→ **原文抜粋**
┌──

ジョン・クローリー監督、シアーシャ・ローナンエモリー・コーエンフィオナ・グラスコットアイリーン・オヒギンズエミリー・ベット・リッカーズイヴ・マックリンノラ=ジェーン・ヌーンジェシカ・パレドーナル・グリーソンエヴァ・バーシッスルジム・ブロードベントジェーン・ブレナンブリッド・ブレナンジュリー・ウォルターズ出演の『ブルックリン』。2015年作品。

原作はコルム・トビーンの同名小説。

第88回アカデミー賞作品賞、脚色賞、主演女優賞ノミネート。



1950年代初め。アイルランドの小さな町に住むエイリシュ(シアーシャ・ローナン)は、姉のローズ(フィオナ・グラスコット)の口利きでアメリカに渡ることに。母(ジェーン・ブレナン)を姉一人に任せて旅立つことに申し訳なさもあったが、ブルックリンの下宿に住んでデパートの店員として働き始める。そして慣れない環境にホームシックに罹りながらもエイリシュはフラッド神父(ジム・ブロードベント)の勧めで大学で学び始め、ダンスパーティで知りあったイタリア系の青年トニー(エモリー・コーエン)と恋仲になる。

以下、ネタバレを含みます。


僕がシアーシャ・ローナン主演の映画を観るのは、2011年の『ハンナ』以来5年ぶり。

彼女が出演していて昨年公開された『グランド・ブダペスト・ホテル』はDVDで観ましたが、その時美しく成長した彼女をもっと見ていたい、と思いました。

それで、今年のアカデミー賞にもノミネートされた(残念ながら無冠でしたが)この映画に興味を持ち、アカデミー賞関連作なのと昔のアメリカを舞台にした物語だということ以外内容について何も知らないまま予告篇も観ずに鑑賞。

映画館は平日の夕方にもかかわらず結構混んでて、口コミで人気が出てるのがわかりました。

僕は明るい色を使ったポスターの雰囲気から、ポップでちょっとお洒落系の物語を勝手に想像していたんですが、全然違ってて、かなり現実的なお話でした。空想的な要素は皆無。

作品自体はフィクションなんだけど、実話を基にした話、と言われたら納得してしまいそうなぐらいに。

地味といえば地味だし全体的にわりと淡々とした作りなんですが、出演者たちの演技が良くて見入ってしまうし身につまされるような話だったりもする。

要するに、田舎から勤め口を探して都会に、とか、地方から一人で東京に移り住んだ若い女性の話、みたいな感じ。

そんな映画に退屈したり気が滅入らずに済んだのは、やはり俳優たちの演技と1950年代のファッションのおかげでしょう。

主人公エイリシュが着る緑色のコートやカーディガン、黄色や青色の服など、カラフルな50年代ファッションが目に楽しい。

 

 


たとえば彼女が横断歩道を渡るほんのわずかなシーンで、あの当時の服装に身を包んだ大勢のエキストラたちがまわりを歩いている。

そういうところに贅沢さを感じる。

└──

→ **データ抜粋**
┌──

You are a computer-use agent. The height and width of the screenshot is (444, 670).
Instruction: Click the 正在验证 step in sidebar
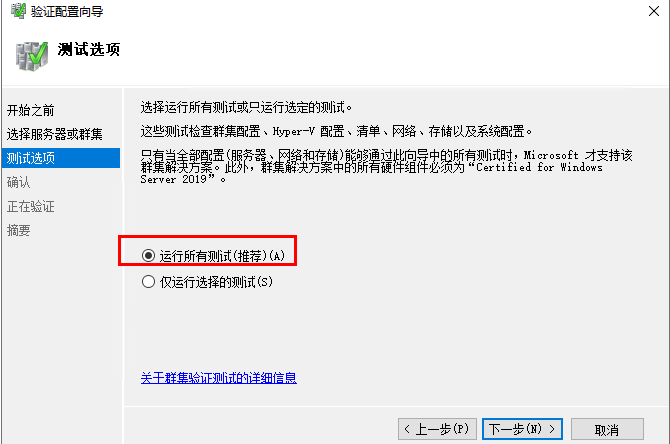click(31, 206)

└──

→ **実行する作業**
[1] 映画『ブルックリン』の感想文から、「第88回アカデミー賞作品賞、脚色賞、主演女優賞ノミネート。」を含む語句で始まり「以下、ネタバレを含みます。」で終わる部分を一字一句たがえずに打ち直してください。
[2] 映画『ブルックリン』の感想文を、最後の文の後から書き継いでください。

→ **期待される出力**
[1]
第88回アカデミー賞作品賞、脚色賞、主演女優賞ノミネート。



1950年代初め。アイルランドの小さな町に住むエイリシュ(シアーシャ・ローナン)は、姉のローズ(フィオナ・グラスコット)の口利きでアメリカに渡ることに。母(ジェーン・ブレナン)を姉一人に任せて旅立つことに申し訳なさもあったが、ブルックリンの下宿に住んでデパートの店員として働き始める。そして慣れない環境にホームシックに罹りながらもエイリシュはフラッド神父(ジム・ブロードベント)の勧めで大学で学び始め、ダンスパーティで知りあったイタリア系の青年トニー(エモリー・コーエン)と恋仲になる。

以下、ネタバレを含みます。

[2]
同じ時代が舞台の『キャロル』を思い出しました。

実はこの映画は、ヒロインの行動において『キャロル』とも通じるものがあったことが最後にわかるようになっている。

そしてヒロインたちのファッションがとてもお洒落だから、ちょうど僕が映画を観る前に誤解していたように見た目は華やかな話にも思えるんだけど、内容はそのまま舞台を今の日本に置き換えても成り立つ話なんだよね。

田舎から出てきた若い女性がなかなか仕事に慣れずに故郷が恋しくて泣いたりするけど、大学で学ぶ喜びを知ったり恋人ができたりして徐々に新しい環境に馴染んでいく。でも…という、ほんとにどこにでもありそうな身近で普遍的な物語。

もうシアーシャ・ローナンの魅力爆発。

今回は水着姿も披露しているけれど、『ハンナ』ではまだちょっとあどけなさが残る年齢だっただけに、その丸みを帯びた肢体がなんとも眩しくて。

成長したシアーシャ・ローナンが大人の女性を見事に演じている。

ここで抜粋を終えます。